**Collected data**

^^^^^^^^^^^^^^^^

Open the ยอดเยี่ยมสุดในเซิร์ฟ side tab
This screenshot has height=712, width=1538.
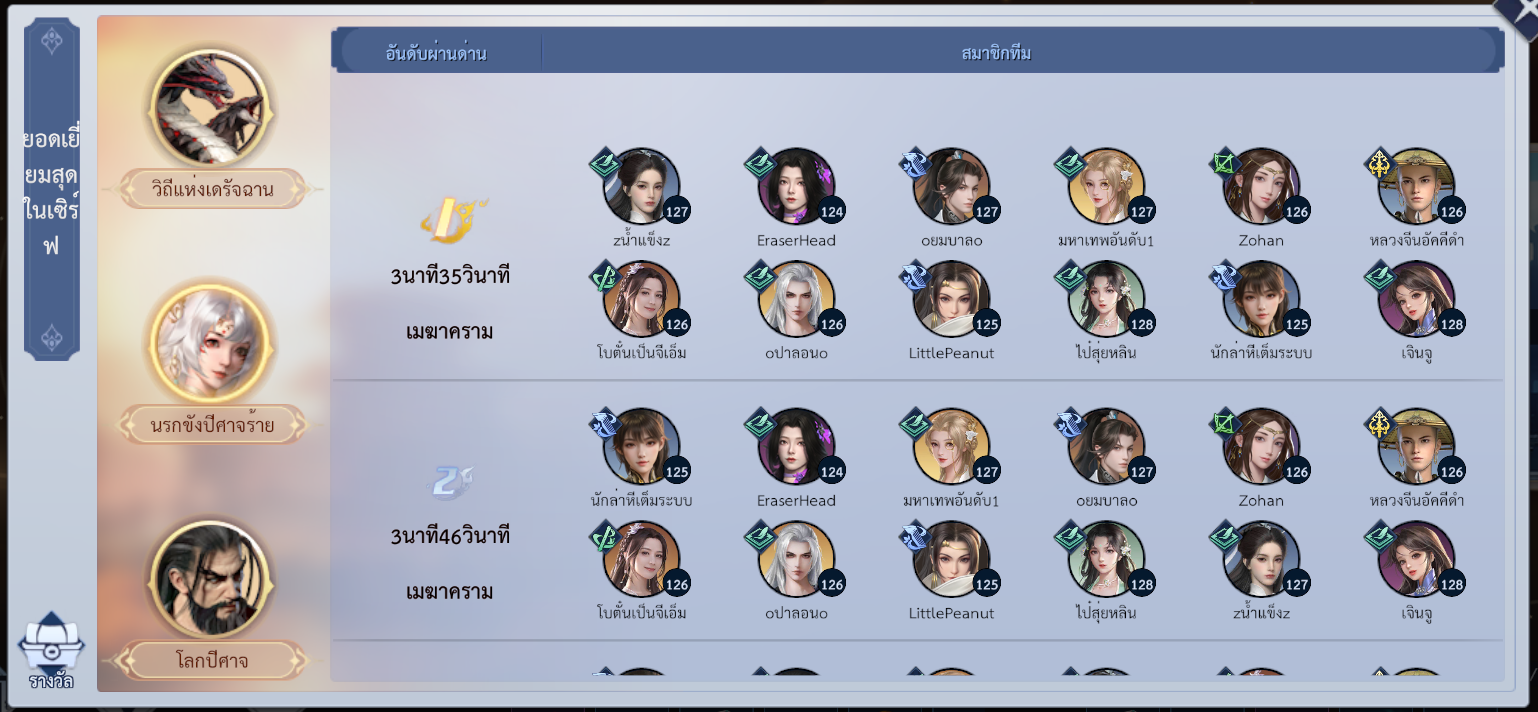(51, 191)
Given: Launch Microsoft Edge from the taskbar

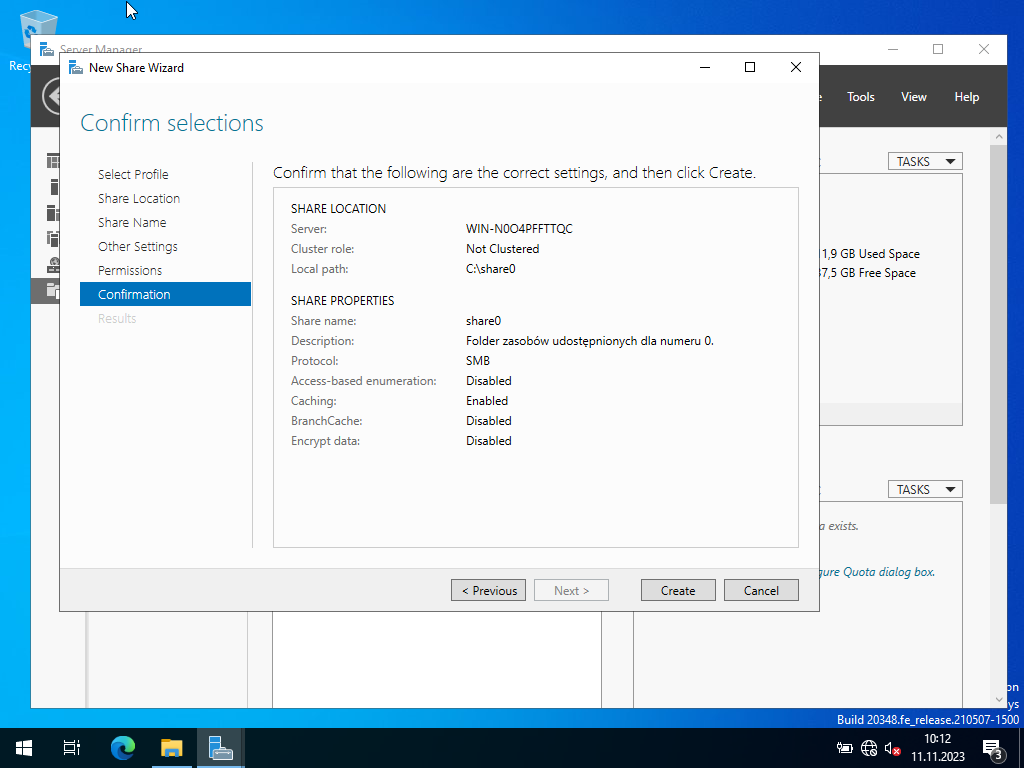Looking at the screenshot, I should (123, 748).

^^^^^^^^^^^^^^^^

Omit the pictures; set down each record exactly.

**Exercise solution**
Open the ยอดเยี่ยมสุดในเซิร์ฟ side tab
This screenshot has height=712, width=1538.
(51, 191)
Given: Launch Microsoft Edge from the taskbar

Looking at the screenshot, I should (123, 748).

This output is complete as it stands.